Fourteen muscles that cross the hip were included in the model. Fundamentally the muscles were defined by all muscle fibers bounded by the sarcolemma and the associated proximal and distal tendon structures. Further partitioning of the tested hip muscles has been suggested in the literature. The Adductor Magnus is reported to have four distinct functional segments [38]. It may be clinically subdivided into an adductor portion and a portion that is functionally associated with hip extension [39]. This unique muscle is also dually-innervated, which makes the decision to model it as one-, two- or four muscles even more complex. During preliminary trials dynamic EMG was acquired with intramuscular electrodes positioned in several different sites within the muscle. Its EMG profile was out-of-phase with other hip adductors. For consistency a posteriorly-located site (which also had the greatest gait voltage output) was used to obtain Adductor Magnus EMG. Inclusion of the anterior aspects of the muscle augmented the muscle’s physiological cross-sectional area, and the resulting power estimates may be slightly overestimated. Further, Gluteus Medius may have three distinct anatomical segments [40] (posterior, lateral and anterior) while the Gluteus Minimus has distinct fiber orientation in its anterior (vertically-oriented fibers) and posterior (horizontally-oriented fibers) aspects [41]. There is no substantial evidence of marked differences in gait EMG for either of the aforementioned hip abductors, thus division of these muscles into smaller functional units was briefly considered yet ultimately rejected. In contrast, two muscles that are sometimes considered to have similar functions were combined. Iliacus and Psoas (“Iliopsoas”) were modeled as a single entity with shared distal insertion and their combined physiological cross-sectional areas. Subsequent EMG-to-force processing models might examine the respective contribution of these “muscles within muscles”, with a goal of improving post-surgical outcomes and to better target rehabilitation programs.

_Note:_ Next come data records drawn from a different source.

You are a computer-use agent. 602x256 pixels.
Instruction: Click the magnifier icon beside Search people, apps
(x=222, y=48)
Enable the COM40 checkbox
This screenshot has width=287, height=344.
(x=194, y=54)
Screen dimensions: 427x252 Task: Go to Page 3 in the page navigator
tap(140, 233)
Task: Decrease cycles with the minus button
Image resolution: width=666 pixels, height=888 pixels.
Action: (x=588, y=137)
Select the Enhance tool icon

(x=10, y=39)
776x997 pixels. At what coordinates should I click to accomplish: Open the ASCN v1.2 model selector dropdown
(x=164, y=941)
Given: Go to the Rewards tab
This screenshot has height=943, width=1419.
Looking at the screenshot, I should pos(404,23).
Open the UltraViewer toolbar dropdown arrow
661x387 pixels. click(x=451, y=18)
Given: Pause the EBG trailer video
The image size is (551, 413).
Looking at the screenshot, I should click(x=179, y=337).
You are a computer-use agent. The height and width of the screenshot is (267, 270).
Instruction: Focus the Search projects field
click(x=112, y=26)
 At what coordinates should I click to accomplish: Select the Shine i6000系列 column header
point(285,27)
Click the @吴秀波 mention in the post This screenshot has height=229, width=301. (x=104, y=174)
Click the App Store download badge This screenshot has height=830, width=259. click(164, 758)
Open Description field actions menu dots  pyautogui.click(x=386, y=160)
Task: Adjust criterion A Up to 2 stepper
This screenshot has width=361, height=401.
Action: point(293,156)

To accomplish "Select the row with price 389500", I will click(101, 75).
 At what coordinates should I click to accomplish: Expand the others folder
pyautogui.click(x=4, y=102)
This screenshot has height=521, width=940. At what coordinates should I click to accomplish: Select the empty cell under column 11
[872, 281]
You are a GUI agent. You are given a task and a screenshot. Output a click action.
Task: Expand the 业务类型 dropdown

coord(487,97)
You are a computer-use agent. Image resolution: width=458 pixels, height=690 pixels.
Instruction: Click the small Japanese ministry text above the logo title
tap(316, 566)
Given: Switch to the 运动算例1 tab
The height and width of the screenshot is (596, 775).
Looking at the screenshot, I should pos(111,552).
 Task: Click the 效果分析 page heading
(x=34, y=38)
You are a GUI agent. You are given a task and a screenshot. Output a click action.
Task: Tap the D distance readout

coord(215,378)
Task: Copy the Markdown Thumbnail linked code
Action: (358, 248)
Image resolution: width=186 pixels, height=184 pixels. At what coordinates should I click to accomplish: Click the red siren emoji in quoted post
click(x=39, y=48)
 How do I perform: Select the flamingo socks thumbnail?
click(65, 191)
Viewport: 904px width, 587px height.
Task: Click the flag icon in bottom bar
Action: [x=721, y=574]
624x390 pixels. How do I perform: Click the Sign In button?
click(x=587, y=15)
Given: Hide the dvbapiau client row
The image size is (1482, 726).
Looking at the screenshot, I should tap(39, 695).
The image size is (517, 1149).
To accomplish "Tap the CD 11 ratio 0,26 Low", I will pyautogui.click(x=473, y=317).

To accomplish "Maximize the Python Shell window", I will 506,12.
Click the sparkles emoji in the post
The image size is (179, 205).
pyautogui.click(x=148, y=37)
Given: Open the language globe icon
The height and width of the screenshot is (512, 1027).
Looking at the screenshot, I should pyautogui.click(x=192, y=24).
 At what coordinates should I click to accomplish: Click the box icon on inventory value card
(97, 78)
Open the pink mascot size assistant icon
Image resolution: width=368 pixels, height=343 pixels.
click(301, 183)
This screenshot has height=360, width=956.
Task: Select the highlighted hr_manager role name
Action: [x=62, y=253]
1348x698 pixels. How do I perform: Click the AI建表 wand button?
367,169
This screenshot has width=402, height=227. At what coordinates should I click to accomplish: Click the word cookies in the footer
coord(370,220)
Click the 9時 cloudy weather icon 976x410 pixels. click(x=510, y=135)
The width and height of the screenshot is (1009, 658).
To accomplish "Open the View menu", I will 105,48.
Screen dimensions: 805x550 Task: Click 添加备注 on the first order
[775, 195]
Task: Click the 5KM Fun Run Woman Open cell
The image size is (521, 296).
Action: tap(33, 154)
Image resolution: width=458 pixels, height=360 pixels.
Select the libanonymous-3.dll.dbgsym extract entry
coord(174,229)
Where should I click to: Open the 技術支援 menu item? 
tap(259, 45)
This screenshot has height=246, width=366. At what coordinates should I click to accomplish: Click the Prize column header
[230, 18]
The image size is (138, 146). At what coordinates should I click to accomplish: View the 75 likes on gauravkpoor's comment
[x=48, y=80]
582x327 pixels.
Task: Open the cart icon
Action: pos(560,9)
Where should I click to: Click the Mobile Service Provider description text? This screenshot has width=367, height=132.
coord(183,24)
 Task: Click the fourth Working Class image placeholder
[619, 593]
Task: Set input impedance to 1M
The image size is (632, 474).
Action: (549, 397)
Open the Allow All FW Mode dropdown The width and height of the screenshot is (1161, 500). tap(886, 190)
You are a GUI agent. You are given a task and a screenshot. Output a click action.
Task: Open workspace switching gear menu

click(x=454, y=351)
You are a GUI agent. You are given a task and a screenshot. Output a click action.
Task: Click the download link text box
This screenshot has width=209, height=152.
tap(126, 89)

While the vast majority (and largest) of the hip muscles were included in this model, a few muscles were not tested (Inferior and Superior Gemellus, Obturator, Piriformis). These small, deep muscles are rarely examined in clinical gait studies, and due force and power production are relatively trivial. Thus we anticipated little error in the net EFP power as a consequence of not including these muscles in the model.

Potential error sources

Unfortunately there is no perfect neuromuscular model. Like all models the EFP approach examined has certain built-in “error sources”. For this model the gait muscle forces (and by amplification, muscle power contribution) required accurate maximum muscle tests (MMT) to scale MTU forces. Any imprecision in obtaining an accurate MMT could lead to errors in force estimates, which could – in turn – then result in errors in power assessment. The risk here is that the MMT may not represent true maximum effort. This procedural error would result in an overestimate of MTU forces (and ultimately muscle power). All efforts were made to minimize this risk, including careful positioning of the limb during testing [25], plus obtaining more than one test (pre- and post-gait trial) to determine the best reference value. These steps diminish (but don’t eliminate) the possibility of less-than-maximal effort during muscle testing. Yet an examination of the respective power curves (Fig. 1) confirms that errors in muscle forces were minor.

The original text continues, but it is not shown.